*** Opening of Dataset records ***
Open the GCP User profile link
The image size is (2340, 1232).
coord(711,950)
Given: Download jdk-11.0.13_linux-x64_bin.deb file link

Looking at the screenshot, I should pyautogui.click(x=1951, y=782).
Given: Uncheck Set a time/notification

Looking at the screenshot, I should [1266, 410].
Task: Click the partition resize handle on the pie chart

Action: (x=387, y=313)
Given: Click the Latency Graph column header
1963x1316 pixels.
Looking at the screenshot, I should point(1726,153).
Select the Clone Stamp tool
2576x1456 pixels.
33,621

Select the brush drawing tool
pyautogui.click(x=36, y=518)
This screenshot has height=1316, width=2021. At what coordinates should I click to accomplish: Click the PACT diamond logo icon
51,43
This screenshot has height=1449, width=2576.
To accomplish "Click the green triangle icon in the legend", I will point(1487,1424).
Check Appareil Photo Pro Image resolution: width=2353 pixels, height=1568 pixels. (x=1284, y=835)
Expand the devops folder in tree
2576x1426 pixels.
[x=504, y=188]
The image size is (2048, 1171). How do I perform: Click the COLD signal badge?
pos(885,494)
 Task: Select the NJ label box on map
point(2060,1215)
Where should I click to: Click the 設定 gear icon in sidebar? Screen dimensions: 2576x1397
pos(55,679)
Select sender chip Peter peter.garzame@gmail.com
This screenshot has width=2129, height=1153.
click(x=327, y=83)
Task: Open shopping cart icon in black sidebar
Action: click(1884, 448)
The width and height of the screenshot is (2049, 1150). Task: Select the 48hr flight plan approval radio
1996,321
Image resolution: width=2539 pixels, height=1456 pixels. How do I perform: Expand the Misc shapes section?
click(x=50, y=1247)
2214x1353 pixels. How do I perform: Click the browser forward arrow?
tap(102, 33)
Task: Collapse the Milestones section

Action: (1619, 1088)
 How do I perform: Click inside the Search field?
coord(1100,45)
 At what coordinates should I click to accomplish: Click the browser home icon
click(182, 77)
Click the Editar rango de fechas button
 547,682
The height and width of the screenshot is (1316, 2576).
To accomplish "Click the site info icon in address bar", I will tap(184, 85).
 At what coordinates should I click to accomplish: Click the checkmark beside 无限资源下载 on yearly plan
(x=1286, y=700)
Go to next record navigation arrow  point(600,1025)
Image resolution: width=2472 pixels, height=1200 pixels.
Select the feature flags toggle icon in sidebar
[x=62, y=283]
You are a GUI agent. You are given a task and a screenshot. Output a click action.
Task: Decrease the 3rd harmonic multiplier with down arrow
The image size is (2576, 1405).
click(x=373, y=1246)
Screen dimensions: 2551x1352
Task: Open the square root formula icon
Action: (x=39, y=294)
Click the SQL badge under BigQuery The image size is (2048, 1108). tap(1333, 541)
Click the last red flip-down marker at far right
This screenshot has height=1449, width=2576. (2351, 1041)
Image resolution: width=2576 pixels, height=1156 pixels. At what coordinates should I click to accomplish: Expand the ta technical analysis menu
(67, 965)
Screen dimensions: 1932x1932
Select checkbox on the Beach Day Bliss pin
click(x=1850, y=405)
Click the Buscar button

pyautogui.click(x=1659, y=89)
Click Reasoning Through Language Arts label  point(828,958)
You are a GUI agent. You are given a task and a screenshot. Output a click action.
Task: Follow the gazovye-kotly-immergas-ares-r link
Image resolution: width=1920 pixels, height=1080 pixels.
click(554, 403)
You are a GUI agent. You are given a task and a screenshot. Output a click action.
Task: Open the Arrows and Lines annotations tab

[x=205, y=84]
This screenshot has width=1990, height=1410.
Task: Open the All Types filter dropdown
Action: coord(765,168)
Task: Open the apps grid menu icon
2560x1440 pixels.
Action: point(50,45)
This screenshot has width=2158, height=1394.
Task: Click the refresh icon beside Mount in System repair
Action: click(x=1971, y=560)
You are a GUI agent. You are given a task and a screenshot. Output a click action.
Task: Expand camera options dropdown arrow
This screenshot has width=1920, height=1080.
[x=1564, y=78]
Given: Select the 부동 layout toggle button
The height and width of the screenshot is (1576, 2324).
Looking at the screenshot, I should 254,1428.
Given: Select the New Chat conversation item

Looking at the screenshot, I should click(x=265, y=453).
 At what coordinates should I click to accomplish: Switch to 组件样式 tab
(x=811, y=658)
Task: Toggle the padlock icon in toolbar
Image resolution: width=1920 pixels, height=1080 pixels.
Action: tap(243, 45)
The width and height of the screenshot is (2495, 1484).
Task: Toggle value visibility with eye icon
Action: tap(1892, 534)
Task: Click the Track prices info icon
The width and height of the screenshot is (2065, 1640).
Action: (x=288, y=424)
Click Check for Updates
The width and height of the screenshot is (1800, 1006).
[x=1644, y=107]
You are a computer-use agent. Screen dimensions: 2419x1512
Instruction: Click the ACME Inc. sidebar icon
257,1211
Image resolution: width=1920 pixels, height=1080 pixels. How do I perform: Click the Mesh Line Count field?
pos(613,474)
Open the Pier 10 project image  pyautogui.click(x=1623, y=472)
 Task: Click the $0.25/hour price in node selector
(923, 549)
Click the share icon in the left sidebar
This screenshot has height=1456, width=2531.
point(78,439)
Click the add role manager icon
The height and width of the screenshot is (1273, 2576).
*** Close of Dataset records ***
**How to complete this task:**
Extract the full listing and reproduce each line exactly.

**Answer section:**
Open the GCP User profile link
The image size is (2340, 1232).
coord(711,950)
Given: Download jdk-11.0.13_linux-x64_bin.deb file link

Looking at the screenshot, I should pyautogui.click(x=1951, y=782).
Given: Uncheck Set a time/notification

Looking at the screenshot, I should [1266, 410].
Task: Click the partition resize handle on the pie chart

Action: (x=387, y=313)
Given: Click the Latency Graph column header
1963x1316 pixels.
Looking at the screenshot, I should point(1726,153).
Select the Clone Stamp tool
2576x1456 pixels.
33,621

Select the brush drawing tool
pyautogui.click(x=36, y=518)
This screenshot has height=1316, width=2021. At what coordinates should I click to accomplish: Click the PACT diamond logo icon
51,43
This screenshot has height=1449, width=2576.
To accomplish "Click the green triangle icon in the legend", I will point(1487,1424).
Check Appareil Photo Pro Image resolution: width=2353 pixels, height=1568 pixels. (x=1284, y=835)
Expand the devops folder in tree
2576x1426 pixels.
[x=504, y=188]
The image size is (2048, 1171). How do I perform: Click the COLD signal badge?
pos(885,494)
 Task: Select the NJ label box on map
point(2060,1215)
Where should I click to: Click the 設定 gear icon in sidebar? Screen dimensions: 2576x1397
pos(55,679)
Select sender chip Peter peter.garzame@gmail.com
This screenshot has width=2129, height=1153.
click(x=327, y=83)
Task: Open shopping cart icon in black sidebar
Action: click(1884, 448)
The width and height of the screenshot is (2049, 1150). Task: Select the 48hr flight plan approval radio
1996,321
Image resolution: width=2539 pixels, height=1456 pixels. How do I perform: Expand the Misc shapes section?
click(x=50, y=1247)
2214x1353 pixels. How do I perform: Click the browser forward arrow?
tap(102, 33)
Task: Collapse the Milestones section

Action: (1619, 1088)
 How do I perform: Click inside the Search field?
coord(1100,45)
 At what coordinates should I click to accomplish: Click the browser home icon
click(182, 77)
Click the Editar rango de fechas button
 547,682
The height and width of the screenshot is (1316, 2576).
To accomplish "Click the site info icon in address bar", I will tap(184, 85).
 At what coordinates should I click to accomplish: Click the checkmark beside 无限资源下载 on yearly plan
(x=1286, y=700)
Go to next record navigation arrow  point(600,1025)
Image resolution: width=2472 pixels, height=1200 pixels.
Select the feature flags toggle icon in sidebar
[x=62, y=283]
You are a GUI agent. You are given a task and a screenshot. Output a click action.
Task: Decrease the 3rd harmonic multiplier with down arrow
The image size is (2576, 1405).
click(x=373, y=1246)
Screen dimensions: 2551x1352
Task: Open the square root formula icon
Action: (x=39, y=294)
Click the SQL badge under BigQuery The image size is (2048, 1108). tap(1333, 541)
Click the last red flip-down marker at far right
This screenshot has height=1449, width=2576. (2351, 1041)
Image resolution: width=2576 pixels, height=1156 pixels. At what coordinates should I click to accomplish: Expand the ta technical analysis menu
(67, 965)
Screen dimensions: 1932x1932
Select checkbox on the Beach Day Bliss pin
click(x=1850, y=405)
Click the Buscar button

pyautogui.click(x=1659, y=89)
Click Reasoning Through Language Arts label  point(828,958)
You are a GUI agent. You are given a task and a screenshot. Output a click action.
Task: Follow the gazovye-kotly-immergas-ares-r link
Image resolution: width=1920 pixels, height=1080 pixels.
click(554, 403)
You are a GUI agent. You are given a task and a screenshot. Output a click action.
Task: Open the Arrows and Lines annotations tab

[x=205, y=84]
This screenshot has width=1990, height=1410.
Task: Open the All Types filter dropdown
Action: coord(765,168)
Task: Open the apps grid menu icon
2560x1440 pixels.
Action: point(50,45)
This screenshot has width=2158, height=1394.
Task: Click the refresh icon beside Mount in System repair
Action: click(x=1971, y=560)
You are a GUI agent. You are given a task and a screenshot. Output a click action.
Task: Expand camera options dropdown arrow
This screenshot has width=1920, height=1080.
[x=1564, y=78]
Given: Select the 부동 layout toggle button
The height and width of the screenshot is (1576, 2324).
Looking at the screenshot, I should 254,1428.
Given: Select the New Chat conversation item

Looking at the screenshot, I should click(x=265, y=453).
 At what coordinates should I click to accomplish: Switch to 组件样式 tab
(x=811, y=658)
Task: Toggle the padlock icon in toolbar
Image resolution: width=1920 pixels, height=1080 pixels.
Action: tap(243, 45)
The width and height of the screenshot is (2495, 1484).
Task: Toggle value visibility with eye icon
Action: tap(1892, 534)
Task: Click the Track prices info icon
The width and height of the screenshot is (2065, 1640).
Action: (x=288, y=424)
Click Check for Updates
The width and height of the screenshot is (1800, 1006).
[x=1644, y=107]
You are a computer-use agent. Screen dimensions: 2419x1512
Instruction: Click the ACME Inc. sidebar icon
257,1211
Image resolution: width=1920 pixels, height=1080 pixels. How do I perform: Click the Mesh Line Count field?
pos(613,474)
Open the Pier 10 project image  pyautogui.click(x=1623, y=472)
 Task: Click the $0.25/hour price in node selector
(923, 549)
Click the share icon in the left sidebar
This screenshot has height=1456, width=2531.
point(78,439)
Click the add role manager icon
The height and width of the screenshot is (1273, 2576).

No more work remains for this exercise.